That's all we do isn't it?
Nothing spectacular happened today...only if you count losing four pounds as SPECTACULAR! It always seems that in times of high stress, I lose weight. Not the best way to lose, but I haven't put it back on. I've been trying to watch carefully what I eat and maintain a healthy lifestyle. It takes years and years of practice, learning and training to develop this.
Again, I wasn't able to get an appointment at the office this week. A lady from work that suggested I go there, hounds me every week I'm at work on how much weight I've lost. It's getting kind of annoying actually. I don't particularly care that people know, but I just don't like being hounded. I don't think anyone likes it. Why is it, that people feel the need to weasel out information from you by means of badgering? Like didn't anyone tell you, that people don't like being pressured for information? If I want you to know, I'll tell you. Other than that, keep your MF'n questions to yourself! Jeez. Anyway, she doesn't bother me that much...it's just other people that do.

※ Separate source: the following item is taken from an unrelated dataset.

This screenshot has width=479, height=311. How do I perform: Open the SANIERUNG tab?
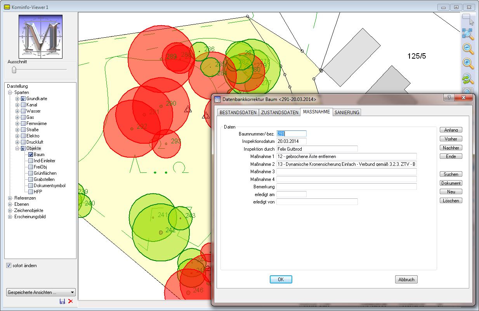click(x=347, y=112)
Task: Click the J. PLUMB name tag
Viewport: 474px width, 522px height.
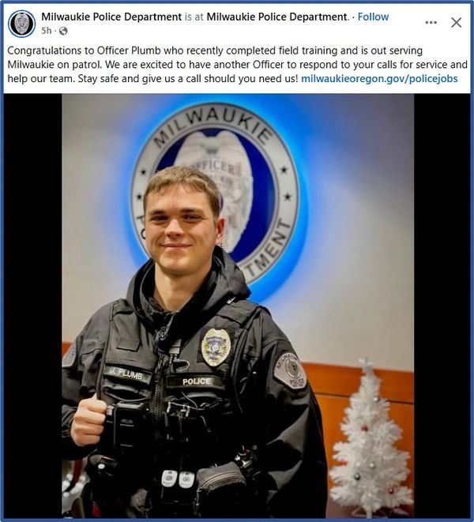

I'm trying to survive on my weeks without my appointments. I'm actually getting better at it, if I do say so myself! I've been able to lose some weight this week, and I'm feeling good about it. Finding happiness in small triumphs is exactly what I need right now. I'm trying to focus on me right now. Me and only me. I can't worry anymore about people or things going on at work. It's painful for me to literally, have to mentally prepare myself for going back there. Maybe in time I'll find a way around it. Maybe in time, I'll leave and find another job.
But for now, I'm finding happiness in a kiddie bowl of rainbow sherbet and rainbow sprinkles.